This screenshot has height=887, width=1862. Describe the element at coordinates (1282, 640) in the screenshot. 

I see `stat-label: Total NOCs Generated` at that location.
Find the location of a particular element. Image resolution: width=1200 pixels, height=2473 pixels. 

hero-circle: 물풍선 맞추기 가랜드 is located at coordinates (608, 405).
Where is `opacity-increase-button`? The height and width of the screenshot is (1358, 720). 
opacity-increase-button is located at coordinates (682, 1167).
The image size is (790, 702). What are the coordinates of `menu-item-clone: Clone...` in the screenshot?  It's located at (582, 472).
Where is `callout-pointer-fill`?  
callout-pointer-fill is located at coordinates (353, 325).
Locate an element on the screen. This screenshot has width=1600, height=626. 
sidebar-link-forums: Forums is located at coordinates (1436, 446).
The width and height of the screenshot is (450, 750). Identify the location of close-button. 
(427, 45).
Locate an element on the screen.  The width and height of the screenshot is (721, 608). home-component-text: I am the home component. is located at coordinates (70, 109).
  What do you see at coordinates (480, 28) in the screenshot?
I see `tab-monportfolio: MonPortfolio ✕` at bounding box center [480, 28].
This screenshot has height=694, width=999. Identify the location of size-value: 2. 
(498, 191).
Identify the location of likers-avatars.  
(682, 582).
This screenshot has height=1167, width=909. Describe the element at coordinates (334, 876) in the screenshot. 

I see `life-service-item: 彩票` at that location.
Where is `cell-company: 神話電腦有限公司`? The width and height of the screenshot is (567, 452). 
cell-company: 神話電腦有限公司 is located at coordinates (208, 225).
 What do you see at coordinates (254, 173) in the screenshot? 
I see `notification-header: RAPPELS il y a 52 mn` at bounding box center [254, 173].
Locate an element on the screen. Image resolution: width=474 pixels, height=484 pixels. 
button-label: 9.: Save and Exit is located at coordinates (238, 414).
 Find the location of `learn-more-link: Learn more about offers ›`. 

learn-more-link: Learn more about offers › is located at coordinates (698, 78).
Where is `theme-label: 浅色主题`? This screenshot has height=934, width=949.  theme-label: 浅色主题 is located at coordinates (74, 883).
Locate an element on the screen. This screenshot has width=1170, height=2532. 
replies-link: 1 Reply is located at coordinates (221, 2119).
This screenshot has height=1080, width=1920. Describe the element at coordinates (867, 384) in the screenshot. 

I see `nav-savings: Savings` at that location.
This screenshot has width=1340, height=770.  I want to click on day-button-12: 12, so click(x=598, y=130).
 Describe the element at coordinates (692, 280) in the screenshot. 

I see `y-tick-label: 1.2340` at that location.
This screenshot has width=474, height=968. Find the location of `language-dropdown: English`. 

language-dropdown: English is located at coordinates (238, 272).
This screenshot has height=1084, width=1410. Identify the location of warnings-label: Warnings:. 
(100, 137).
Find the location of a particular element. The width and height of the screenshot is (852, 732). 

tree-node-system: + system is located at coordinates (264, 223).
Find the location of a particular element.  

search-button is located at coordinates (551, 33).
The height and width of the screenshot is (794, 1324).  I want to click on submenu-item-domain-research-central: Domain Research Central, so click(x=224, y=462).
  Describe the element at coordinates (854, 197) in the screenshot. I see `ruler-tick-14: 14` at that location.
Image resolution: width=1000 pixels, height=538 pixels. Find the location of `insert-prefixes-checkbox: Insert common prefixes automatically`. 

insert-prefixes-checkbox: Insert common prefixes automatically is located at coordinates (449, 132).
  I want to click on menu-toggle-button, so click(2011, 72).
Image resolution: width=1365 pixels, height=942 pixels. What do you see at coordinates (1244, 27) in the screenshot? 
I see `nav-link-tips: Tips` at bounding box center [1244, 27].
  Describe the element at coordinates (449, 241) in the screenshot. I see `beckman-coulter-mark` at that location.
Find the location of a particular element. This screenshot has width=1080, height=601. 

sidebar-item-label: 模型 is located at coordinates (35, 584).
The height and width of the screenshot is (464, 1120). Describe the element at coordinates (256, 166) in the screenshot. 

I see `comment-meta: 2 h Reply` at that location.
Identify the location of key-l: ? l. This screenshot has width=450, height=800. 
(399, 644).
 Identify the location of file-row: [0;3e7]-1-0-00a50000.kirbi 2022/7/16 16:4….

* [Job] Count the lines in the entries above that contain the string "size", treating uppercase and lowercase as different, and reply with the number alone.

* [Result for this exercise] 2